Written task 1:
Summarize the forum thread about using the EHIC for a registration certificate in two sentences.

[start of Document section]

# Registration Certificate - EHIC use?



## KarenandNick (Mar 4, 2020)

Hi Folks - First post. We are from the UK and looking to move and live in Crete once able to this year, certainly for 6 months or so, maybe longer, so will be renting a property. Have done some research on residency requirements (beige card/registration certificate) and will look to get Tax number and local bank account. Won't be working initially, but have sufficient resources/funds to live on for the period. My question lies around the health insurance requirement. Am not pension age, therefore not eligible for S1 and have read some posts where people have used the EHIC for this purpose, which backs up the information on the official EU website where is states this is an acceptable document. Has the EHIC been accepted when presented for registration cert - appreciate this may all change post Dec 20 however. Very grateful for any feedback on use of EHIC for obtaining registration certificate, as opposed to private (and expensive) health insurance. Thanks in advance.


----------



## Catalunya22 (Apr 25, 2020)

I would assume the EHIC will be of no use to you in helping to get residency. UK EHIC cards will not be valid after the end December in the EU.


----------



## Jolly Roger (Dec 4, 2011)

The EHIC is required to apply for a Residents Permit, at least in Kefalonia and also Crete I would imagine. Bear in mind that it is only for emergency use, so you still need health insurance, or prepared to pay privately. We still hope that Greek and UK Governments will agree reciprocal arrangements to apply after 31st December.


----------

[end of Document section]
[start of Given records]

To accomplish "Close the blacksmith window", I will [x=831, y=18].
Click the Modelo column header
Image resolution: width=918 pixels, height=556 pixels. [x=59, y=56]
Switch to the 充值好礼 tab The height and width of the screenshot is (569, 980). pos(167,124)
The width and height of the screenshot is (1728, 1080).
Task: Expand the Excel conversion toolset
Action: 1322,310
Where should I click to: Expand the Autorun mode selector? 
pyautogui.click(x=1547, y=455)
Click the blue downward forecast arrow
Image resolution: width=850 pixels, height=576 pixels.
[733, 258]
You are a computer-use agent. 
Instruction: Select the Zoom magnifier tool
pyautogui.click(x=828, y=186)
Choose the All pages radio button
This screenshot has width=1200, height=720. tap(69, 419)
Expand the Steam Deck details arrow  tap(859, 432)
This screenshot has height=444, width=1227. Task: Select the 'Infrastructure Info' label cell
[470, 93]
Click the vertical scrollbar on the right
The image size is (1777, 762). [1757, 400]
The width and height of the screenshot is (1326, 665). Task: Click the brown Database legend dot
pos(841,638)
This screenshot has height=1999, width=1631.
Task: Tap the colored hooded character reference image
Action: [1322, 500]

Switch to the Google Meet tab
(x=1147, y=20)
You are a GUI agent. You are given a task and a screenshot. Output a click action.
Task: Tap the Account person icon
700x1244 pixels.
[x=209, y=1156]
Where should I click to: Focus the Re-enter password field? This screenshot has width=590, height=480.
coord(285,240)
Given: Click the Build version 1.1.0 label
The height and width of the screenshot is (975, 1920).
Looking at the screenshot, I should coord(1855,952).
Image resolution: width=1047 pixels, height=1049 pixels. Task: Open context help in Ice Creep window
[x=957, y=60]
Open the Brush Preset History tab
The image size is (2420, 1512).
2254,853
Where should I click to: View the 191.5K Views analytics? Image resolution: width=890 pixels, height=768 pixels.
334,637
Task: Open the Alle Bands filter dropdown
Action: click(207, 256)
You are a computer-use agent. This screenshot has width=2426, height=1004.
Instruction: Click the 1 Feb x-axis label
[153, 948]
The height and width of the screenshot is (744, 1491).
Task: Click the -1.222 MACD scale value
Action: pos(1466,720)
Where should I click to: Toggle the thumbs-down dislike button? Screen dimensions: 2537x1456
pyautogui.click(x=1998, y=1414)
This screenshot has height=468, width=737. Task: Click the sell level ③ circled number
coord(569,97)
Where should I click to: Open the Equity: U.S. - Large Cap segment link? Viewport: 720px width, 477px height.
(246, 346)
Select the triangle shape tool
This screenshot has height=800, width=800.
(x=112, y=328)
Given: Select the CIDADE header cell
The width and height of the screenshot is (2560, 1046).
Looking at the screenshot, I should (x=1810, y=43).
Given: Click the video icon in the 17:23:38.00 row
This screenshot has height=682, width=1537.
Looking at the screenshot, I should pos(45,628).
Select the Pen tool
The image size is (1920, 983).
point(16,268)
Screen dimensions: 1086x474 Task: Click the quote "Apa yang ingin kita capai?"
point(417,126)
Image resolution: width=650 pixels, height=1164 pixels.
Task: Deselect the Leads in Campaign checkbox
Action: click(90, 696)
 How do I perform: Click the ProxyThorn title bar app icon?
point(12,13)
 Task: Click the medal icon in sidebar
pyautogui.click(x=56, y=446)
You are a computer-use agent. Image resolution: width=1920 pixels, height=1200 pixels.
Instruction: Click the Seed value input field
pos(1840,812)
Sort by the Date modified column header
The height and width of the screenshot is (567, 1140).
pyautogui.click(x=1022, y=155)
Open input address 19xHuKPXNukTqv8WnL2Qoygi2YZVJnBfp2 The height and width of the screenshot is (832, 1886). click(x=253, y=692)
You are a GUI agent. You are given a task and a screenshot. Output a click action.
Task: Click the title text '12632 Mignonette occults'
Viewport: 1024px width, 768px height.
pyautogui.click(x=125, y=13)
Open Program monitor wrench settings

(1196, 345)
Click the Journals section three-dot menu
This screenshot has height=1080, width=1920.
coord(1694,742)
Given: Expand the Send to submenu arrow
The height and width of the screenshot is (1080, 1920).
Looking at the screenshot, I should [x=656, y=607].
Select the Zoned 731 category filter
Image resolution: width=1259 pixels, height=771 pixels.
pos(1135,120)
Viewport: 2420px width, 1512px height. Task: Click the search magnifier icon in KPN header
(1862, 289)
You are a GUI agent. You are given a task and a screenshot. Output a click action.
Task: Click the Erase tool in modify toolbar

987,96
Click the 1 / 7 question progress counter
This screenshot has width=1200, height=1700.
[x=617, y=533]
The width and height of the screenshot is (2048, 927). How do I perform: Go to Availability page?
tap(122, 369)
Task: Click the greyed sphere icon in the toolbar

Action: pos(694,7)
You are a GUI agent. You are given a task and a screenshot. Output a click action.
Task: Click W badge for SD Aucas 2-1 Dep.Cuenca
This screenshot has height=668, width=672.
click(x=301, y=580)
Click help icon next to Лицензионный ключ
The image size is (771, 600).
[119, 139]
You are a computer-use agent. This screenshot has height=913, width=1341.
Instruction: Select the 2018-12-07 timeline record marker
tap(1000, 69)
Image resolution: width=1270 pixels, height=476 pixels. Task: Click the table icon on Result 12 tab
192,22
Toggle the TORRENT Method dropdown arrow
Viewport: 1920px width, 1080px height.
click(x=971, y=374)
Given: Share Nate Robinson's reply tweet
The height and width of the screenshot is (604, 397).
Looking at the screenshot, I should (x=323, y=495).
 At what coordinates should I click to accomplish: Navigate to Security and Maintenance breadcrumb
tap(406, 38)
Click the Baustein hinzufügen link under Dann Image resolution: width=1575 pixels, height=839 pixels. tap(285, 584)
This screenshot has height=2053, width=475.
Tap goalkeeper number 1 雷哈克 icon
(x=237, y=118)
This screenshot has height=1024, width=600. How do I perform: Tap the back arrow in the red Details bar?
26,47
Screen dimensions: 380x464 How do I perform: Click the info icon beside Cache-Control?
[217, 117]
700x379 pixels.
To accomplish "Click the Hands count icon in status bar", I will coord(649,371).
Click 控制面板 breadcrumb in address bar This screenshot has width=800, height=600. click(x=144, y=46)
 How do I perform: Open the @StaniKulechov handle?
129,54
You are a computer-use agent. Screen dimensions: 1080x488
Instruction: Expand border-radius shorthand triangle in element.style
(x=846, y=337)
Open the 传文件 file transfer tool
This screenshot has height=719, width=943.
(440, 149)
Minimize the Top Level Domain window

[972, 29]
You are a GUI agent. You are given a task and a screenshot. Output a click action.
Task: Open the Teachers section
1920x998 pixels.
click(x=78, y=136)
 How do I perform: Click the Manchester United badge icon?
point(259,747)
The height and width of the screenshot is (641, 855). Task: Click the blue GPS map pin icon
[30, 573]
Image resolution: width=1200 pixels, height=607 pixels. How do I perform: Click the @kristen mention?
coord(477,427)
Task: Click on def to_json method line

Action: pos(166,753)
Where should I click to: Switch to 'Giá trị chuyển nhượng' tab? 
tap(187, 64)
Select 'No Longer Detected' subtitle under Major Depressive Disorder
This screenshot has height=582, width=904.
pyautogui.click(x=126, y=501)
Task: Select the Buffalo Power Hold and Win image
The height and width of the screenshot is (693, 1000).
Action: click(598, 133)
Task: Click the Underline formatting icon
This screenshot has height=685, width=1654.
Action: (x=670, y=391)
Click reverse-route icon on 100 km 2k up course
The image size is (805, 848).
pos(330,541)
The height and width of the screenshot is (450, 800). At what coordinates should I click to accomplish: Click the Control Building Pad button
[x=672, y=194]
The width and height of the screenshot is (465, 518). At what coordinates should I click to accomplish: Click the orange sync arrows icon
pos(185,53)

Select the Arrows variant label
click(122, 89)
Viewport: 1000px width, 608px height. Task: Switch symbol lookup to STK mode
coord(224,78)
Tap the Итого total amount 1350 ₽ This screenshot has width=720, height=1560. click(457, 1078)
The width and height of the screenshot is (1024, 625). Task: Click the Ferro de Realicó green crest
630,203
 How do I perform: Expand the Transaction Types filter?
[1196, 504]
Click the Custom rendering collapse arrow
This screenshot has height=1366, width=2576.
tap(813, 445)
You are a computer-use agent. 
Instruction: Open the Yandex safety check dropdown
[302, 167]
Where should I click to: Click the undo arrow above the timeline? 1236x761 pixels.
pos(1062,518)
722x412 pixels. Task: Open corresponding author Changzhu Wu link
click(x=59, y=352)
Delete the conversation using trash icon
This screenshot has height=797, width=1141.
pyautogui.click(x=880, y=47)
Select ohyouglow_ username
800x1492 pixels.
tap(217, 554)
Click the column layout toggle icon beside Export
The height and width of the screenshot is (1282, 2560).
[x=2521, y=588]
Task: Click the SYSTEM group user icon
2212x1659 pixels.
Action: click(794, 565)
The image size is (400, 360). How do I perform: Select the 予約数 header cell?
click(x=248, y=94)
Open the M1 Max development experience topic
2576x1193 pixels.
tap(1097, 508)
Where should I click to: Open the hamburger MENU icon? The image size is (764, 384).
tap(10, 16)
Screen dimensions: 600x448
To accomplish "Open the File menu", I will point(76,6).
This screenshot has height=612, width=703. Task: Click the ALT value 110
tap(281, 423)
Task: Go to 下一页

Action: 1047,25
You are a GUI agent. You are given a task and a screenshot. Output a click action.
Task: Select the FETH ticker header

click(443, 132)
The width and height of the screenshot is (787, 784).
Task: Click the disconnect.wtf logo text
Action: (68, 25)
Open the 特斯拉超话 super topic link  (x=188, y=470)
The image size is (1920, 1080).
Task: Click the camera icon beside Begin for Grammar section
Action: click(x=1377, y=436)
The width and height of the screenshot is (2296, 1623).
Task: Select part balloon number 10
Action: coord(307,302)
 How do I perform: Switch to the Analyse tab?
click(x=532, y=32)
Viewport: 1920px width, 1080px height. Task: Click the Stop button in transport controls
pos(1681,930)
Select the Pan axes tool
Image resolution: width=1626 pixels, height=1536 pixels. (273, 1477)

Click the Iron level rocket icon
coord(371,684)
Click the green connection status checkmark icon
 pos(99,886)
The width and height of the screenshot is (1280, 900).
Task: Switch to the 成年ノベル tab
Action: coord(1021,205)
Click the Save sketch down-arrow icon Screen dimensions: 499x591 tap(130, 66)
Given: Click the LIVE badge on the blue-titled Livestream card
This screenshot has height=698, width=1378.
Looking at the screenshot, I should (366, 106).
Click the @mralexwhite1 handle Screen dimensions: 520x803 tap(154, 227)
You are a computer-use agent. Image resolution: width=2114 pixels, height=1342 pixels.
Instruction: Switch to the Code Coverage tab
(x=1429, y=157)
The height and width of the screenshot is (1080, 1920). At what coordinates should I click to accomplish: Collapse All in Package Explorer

[end of Given records]

Written task 2:
Quote the stored entries starting at the line that contains "Choose the All pages radio button" and ending after the line that contains "(x=1147, y=20)", including both of those lines.

Reply 1:
A poster from the UK who plans to live in Crete asks whether the EHIC has been accepted as the health insurance document when applying for a registration certificate, as opposed to private health insurance. One reply assumes the EHIC will be of no use because UK EHIC cards will not be valid in the EU after the end of December, while another says it is required for a Residents Permit in Kefalonia but is only for emergency use, so health insurance is still needed.

Reply 2:
Choose the All pages radio button
This screenshot has width=1200, height=720. tap(69, 419)
Expand the Steam Deck details arrow  tap(859, 432)
This screenshot has height=444, width=1227. Task: Select the 'Infrastructure Info' label cell
[470, 93]
Click the vertical scrollbar on the right
The image size is (1777, 762). [1757, 400]
The width and height of the screenshot is (1326, 665). Task: Click the brown Database legend dot
pos(841,638)
This screenshot has height=1999, width=1631.
Task: Tap the colored hooded character reference image
Action: [1322, 500]

Switch to the Google Meet tab
(x=1147, y=20)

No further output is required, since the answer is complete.